Dynamics of muscle stem cell divisions and niche cell interactions in vivo

Submission 26

Dynamics of muscle stem cell divisions and niche cell interactions in vivo

PS1-19-Poster Presentation

Presented by: Kévin Gateau

Kévin Gateau ^{1, 2, 3}, Julien Fernandes ⁴, Francina Langa-Vives ⁵, Liza Sarde ^{1, 2, 6}, Shahragim Tajbakhsh ^{1, 2}, Brendan Evano ^{1, 2}

¹ Stem Cells and Development, Department of Developmental and Stem Cell Biology, Institut Pasteur, Paris, France

² CNRS UMR 3738, Institut Pasteur, 75015 Paris, France

³ Université Paris Cité, BioSPC, 75015 Paris, France

⁴ UTechS Photonic BioImaging, C2RT, Institut Pasteur, Paris, France

⁵ Mouse Genetics Engineering, Institut Pasteur, Paris, France

⁶ Sorbonne Université, Complexité du Vivant, F-75005 Paris, France

Objective

Skeletal muscle is maintained by tissue-resident stem cells. Upon injury, muscle stem cells (MuSCs) activate, proliferate, differentiate to repair damaged myofibres and self-renew, through a balance of symmetric (SCD) and asymmetric (ACD) cell divisions. However, most of our current knowledge arises from ex vivo studies, leaving the dynamic behaviour of MuSCs in vivo largely unexplored.
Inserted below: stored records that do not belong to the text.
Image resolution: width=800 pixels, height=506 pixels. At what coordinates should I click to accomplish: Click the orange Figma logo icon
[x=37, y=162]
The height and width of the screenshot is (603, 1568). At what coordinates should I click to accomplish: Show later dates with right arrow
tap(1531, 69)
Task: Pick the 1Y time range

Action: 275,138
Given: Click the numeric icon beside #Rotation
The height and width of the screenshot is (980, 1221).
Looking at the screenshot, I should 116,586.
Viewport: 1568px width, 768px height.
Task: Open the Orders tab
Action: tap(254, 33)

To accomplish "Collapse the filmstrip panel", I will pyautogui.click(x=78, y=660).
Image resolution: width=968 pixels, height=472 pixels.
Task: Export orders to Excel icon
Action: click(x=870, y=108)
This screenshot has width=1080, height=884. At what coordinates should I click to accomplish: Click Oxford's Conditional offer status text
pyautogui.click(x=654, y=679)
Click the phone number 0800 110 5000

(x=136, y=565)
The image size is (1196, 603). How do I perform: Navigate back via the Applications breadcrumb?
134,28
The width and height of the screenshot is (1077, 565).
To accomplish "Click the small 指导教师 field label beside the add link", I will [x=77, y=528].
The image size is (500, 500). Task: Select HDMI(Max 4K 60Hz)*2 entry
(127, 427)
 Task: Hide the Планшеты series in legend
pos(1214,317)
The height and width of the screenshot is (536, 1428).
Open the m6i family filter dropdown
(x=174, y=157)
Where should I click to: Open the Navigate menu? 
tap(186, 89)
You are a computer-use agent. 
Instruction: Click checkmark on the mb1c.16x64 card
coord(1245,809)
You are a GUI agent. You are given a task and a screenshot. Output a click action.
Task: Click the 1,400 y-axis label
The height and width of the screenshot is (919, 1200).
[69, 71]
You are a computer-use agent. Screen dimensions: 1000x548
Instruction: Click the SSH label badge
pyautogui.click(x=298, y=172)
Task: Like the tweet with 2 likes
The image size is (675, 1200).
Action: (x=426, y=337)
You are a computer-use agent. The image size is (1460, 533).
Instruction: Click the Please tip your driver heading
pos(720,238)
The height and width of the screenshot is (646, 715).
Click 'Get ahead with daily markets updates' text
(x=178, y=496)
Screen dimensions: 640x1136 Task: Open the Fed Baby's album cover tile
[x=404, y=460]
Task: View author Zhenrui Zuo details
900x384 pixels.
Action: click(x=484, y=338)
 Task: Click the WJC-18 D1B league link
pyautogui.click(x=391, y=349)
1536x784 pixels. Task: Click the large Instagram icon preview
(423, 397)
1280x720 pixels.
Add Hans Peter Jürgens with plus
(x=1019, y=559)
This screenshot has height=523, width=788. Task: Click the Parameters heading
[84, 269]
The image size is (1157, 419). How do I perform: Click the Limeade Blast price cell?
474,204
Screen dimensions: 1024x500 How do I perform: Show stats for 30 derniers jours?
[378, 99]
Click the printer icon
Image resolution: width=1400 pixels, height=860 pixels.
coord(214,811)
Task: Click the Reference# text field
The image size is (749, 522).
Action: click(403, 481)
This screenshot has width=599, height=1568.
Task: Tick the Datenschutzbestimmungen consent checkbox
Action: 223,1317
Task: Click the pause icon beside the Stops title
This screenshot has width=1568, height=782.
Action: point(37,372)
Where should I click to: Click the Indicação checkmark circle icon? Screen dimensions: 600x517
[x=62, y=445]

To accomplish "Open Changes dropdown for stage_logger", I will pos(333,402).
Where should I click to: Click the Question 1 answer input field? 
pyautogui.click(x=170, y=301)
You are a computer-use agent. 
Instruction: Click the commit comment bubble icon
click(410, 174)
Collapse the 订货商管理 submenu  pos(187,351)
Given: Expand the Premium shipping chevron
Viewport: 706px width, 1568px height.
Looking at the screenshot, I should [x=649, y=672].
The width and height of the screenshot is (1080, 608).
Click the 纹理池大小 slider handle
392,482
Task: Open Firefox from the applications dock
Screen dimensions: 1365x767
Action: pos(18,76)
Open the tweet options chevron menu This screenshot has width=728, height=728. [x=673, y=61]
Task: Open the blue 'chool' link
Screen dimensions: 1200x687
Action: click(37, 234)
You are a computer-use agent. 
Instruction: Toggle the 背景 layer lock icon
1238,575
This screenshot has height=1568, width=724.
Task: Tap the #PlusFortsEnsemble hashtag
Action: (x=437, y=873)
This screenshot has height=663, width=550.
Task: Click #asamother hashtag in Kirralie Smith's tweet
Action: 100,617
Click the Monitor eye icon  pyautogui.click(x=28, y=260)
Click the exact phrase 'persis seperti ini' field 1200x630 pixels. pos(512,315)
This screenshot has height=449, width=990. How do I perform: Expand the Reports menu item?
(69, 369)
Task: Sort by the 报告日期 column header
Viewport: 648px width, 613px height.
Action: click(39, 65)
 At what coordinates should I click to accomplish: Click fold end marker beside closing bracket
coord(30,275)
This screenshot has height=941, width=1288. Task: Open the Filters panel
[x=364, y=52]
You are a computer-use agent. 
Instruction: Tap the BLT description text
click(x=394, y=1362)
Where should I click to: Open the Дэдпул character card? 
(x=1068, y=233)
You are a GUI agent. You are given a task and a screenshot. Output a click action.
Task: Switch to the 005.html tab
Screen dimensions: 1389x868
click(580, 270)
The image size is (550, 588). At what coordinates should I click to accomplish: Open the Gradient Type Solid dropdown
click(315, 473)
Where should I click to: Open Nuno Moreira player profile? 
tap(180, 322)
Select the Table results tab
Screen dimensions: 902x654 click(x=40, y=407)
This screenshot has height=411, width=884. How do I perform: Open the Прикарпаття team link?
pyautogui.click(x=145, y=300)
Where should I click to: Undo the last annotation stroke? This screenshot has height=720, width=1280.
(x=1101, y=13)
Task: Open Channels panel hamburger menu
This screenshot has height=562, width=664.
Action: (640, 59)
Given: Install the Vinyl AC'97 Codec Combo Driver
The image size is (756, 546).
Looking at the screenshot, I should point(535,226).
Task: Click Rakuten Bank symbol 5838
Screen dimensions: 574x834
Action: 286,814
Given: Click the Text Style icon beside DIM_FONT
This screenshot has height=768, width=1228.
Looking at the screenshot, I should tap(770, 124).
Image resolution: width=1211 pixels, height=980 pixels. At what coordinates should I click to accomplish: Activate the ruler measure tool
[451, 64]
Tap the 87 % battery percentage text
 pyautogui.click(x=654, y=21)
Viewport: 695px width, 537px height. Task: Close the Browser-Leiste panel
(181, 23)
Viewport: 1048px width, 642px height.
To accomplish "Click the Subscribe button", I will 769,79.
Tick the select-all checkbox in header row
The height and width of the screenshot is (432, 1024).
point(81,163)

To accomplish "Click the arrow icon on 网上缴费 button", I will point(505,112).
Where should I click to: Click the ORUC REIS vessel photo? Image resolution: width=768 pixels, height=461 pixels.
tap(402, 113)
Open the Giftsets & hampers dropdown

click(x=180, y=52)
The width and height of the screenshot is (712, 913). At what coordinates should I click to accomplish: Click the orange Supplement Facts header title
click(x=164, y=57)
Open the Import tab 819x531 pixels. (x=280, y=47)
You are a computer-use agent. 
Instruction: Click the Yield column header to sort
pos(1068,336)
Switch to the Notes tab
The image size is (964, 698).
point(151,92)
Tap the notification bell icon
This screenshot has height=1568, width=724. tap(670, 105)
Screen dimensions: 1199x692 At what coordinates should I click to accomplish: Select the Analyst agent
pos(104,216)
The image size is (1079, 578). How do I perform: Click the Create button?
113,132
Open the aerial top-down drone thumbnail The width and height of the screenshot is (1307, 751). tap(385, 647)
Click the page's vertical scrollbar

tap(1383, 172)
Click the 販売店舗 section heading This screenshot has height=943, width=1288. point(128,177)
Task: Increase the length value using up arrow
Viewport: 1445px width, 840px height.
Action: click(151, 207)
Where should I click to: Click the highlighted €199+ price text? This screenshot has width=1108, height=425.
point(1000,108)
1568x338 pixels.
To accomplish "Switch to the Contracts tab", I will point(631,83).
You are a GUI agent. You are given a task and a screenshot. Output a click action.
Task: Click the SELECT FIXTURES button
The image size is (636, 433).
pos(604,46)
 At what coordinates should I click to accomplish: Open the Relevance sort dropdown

We aim to understand how dynamic interactions between MuSCs and niche cells impact stem cell functions in vivo, and how they are affected in disease models.

Methods

We have developed an in vivo intravital imaging setup to track MuSC fate decisions and interactions with cells during muscle regeneration. We set up conditions (anaesthesia, surgery, imaging, new reporters) to record MuSC dynamics directly in vivo for more than 18h. For functional validations, we have defined an in vitro system to assess MuSC fate decisions using live-imaging and single-cell tracking.

Results

Our intravital imaging setup allowed us to capture consecutive MuSC (Pax7 ^CreERT2; Rosa ^mGFP or Rosa ^tdTomato reporters) divisions, migration and differentiation decisions (Myogenin ^ntdTom reporter), as well as dynamic interactions between MuSCs and niche cells (LysM ^EGFP reporter of myeloid cells). To extend our live-imaging modalities, we have generated a new far-red lineage-tracing mouse line, allowing 3-colours intravital imaging. In parallel, we optimised in vitro culture conditions to recapitulate all MuSC division modes (ACD = 11%, proliferative SCD = 49%, differentiative SCD = 40%), which will allow perturbations studies and functional validations of the impact of MuSC-niche cells interactions on MuSC fate decisions.

Conclusions

Altogether, our in vivo and in vitro pipelines will allow us to measure dynamic MuSC fate decisions and niche cell interactions, and their alterations in disease conditions (e.g., Duchenne Muscular Dystrophy). By investigating the cues governing self-renewal and differentiation of adult stem cells, we expect that these studies will provide the community with key knowledge, resources and methodologies for investigating diverse stem cell functions ex vivo and in vivo.